_Source passage_.
A Spatio-temporal Graph Network Allowing Incomplete Trajectory Input for Pedestrian Trajectory Prediction

Imagine you are a robot trying to walk through a busy coffee shop. Your job is to predict where the customers will be in the next few seconds so you don't bump into them.

Most robot brains (algorithms) today have a very strict rule: "If I can't see you clearly for the entire time you've been in my view, I will ignore you completely."

This is a problem. In a real coffee shop, people get blocked by pillars, other people, or the robot's own body. If a customer steps behind a counter for a second, a standard robot stops tracking them. It thinks, "Oh, they vanished! I'll just pretend they don't exist." This is dangerous because that person might step right in front of the robot a moment later.

This paper introduces a new robot brain called STGN-IT that solves this problem. Here is how it works, using some simple analogies:

1. The "Ghost" Problem (Incomplete Trajectories)

Imagine you are playing a game of tag, but every time a player hides behind a tree, the referee erases them from the scoreboard. The other players stop looking for them.

Old Way: If a pedestrian is hidden (occluded), the robot deletes them from its memory.
STGN-IT's Way: The robot says, "I can't see you right now, but I know you were there a second ago. I will mark your spot as 'Ghost Mode' and keep guessing where you might go." It doesn't delete the person; it just marks them as "temporarily invisible."

2. The "Smart Map" (Occupancy Grid)

_Data section_.
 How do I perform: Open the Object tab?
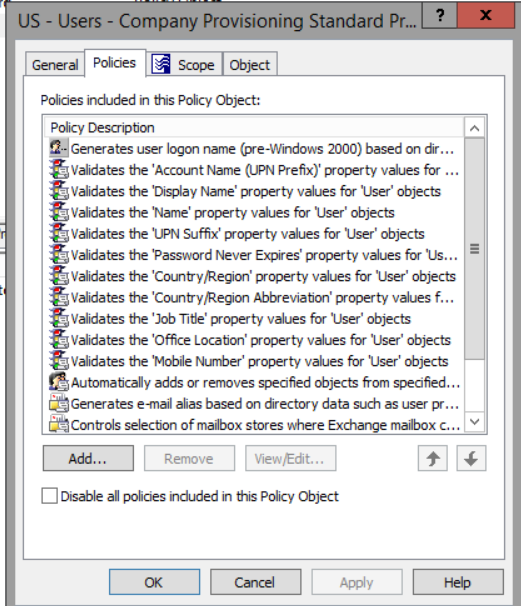coord(250,65)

_Exercise instructions_. From the pedestrian trajectory prediction text above, copy out everything from "Imagine you are a" down to "bump into them.", word for word.

_Exercise answer_.
Imagine you are a robot trying to walk through a busy coffee shop. Your job is to predict where the customers will be in the next few seconds so you don't bump into them.